_WHAT THIS TASK INVOLVES_
Find every line below with "semnezi" in it and give only how many there are.

____ DATA TO USE

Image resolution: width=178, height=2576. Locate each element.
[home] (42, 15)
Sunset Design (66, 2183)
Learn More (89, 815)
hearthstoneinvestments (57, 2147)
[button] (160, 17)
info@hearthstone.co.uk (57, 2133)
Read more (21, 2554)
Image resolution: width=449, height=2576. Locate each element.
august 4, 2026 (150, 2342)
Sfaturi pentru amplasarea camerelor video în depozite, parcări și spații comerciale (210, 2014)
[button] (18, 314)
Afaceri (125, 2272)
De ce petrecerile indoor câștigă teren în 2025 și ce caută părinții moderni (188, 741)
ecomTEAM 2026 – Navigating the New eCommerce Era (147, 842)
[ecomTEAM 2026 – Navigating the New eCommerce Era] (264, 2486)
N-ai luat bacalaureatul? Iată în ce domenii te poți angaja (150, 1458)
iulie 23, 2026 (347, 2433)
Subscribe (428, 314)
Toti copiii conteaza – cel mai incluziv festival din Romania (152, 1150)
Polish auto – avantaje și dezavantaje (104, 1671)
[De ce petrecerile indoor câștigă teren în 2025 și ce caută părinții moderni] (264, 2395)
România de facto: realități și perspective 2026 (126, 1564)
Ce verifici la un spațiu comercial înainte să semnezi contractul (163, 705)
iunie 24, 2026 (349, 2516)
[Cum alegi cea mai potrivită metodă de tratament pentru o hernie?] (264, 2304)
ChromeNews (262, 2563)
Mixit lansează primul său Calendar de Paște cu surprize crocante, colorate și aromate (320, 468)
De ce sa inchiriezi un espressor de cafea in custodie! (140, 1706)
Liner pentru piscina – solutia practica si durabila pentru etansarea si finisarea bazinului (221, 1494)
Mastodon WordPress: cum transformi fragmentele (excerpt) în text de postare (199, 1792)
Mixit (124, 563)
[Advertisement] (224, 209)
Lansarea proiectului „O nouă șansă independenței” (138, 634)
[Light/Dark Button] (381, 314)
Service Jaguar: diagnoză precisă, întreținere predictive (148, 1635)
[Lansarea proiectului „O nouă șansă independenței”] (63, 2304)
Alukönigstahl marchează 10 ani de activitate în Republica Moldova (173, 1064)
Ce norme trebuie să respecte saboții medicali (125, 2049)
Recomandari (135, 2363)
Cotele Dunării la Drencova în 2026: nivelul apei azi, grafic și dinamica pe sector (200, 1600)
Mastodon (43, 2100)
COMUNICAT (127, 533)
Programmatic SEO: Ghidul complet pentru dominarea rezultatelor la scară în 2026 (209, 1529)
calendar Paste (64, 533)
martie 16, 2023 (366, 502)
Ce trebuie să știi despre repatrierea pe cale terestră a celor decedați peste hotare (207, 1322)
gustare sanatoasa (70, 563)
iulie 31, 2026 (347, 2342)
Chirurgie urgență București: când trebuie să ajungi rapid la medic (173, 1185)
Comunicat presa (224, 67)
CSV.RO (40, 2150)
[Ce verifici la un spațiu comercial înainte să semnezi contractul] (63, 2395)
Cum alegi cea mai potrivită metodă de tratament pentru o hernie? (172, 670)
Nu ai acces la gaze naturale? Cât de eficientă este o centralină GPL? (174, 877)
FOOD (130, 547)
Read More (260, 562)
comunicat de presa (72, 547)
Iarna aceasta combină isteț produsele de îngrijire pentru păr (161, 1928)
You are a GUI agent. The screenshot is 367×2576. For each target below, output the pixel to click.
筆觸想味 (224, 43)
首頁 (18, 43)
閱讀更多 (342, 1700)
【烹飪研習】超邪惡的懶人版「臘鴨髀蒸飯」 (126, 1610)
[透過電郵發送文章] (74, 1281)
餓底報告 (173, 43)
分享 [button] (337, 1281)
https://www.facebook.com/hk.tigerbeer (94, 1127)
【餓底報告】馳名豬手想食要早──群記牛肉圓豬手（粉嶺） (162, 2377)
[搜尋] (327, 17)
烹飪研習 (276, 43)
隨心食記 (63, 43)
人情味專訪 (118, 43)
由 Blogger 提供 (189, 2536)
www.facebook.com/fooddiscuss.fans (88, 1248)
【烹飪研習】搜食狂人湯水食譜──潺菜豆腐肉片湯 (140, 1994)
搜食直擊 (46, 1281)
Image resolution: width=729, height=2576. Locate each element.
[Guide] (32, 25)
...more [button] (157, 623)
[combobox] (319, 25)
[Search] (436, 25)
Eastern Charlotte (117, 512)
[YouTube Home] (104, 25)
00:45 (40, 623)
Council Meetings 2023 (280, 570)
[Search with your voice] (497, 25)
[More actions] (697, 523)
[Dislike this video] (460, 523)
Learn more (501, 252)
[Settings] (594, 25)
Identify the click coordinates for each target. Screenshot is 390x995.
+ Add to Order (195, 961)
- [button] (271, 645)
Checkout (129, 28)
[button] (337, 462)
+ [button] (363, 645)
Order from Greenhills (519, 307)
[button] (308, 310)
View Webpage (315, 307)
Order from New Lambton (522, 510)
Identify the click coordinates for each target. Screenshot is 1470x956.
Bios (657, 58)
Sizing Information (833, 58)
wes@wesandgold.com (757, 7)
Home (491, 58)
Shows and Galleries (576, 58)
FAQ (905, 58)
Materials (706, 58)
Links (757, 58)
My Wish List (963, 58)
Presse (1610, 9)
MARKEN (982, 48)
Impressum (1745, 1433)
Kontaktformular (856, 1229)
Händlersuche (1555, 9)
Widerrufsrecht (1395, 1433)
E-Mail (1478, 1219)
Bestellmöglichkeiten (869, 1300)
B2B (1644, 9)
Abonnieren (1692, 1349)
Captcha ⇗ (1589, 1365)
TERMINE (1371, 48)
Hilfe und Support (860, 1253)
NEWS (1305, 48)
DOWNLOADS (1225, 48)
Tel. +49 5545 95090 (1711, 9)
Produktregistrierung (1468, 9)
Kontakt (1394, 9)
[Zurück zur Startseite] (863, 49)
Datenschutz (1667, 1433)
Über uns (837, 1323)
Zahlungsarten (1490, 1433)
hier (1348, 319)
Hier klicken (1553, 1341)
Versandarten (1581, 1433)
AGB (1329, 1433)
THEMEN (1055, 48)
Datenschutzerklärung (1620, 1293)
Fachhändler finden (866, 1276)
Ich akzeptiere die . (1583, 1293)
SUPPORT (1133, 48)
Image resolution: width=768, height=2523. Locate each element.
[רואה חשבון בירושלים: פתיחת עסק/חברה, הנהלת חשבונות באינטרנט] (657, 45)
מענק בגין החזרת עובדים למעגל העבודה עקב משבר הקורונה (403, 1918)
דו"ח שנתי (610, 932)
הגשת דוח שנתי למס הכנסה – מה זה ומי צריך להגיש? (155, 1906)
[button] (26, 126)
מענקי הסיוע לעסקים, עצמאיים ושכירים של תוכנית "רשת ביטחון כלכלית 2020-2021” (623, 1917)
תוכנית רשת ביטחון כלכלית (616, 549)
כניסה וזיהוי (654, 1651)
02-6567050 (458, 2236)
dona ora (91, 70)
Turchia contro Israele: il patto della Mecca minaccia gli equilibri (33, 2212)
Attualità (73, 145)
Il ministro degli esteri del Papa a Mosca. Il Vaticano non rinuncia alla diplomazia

________

_OUTPUT BELOW_
2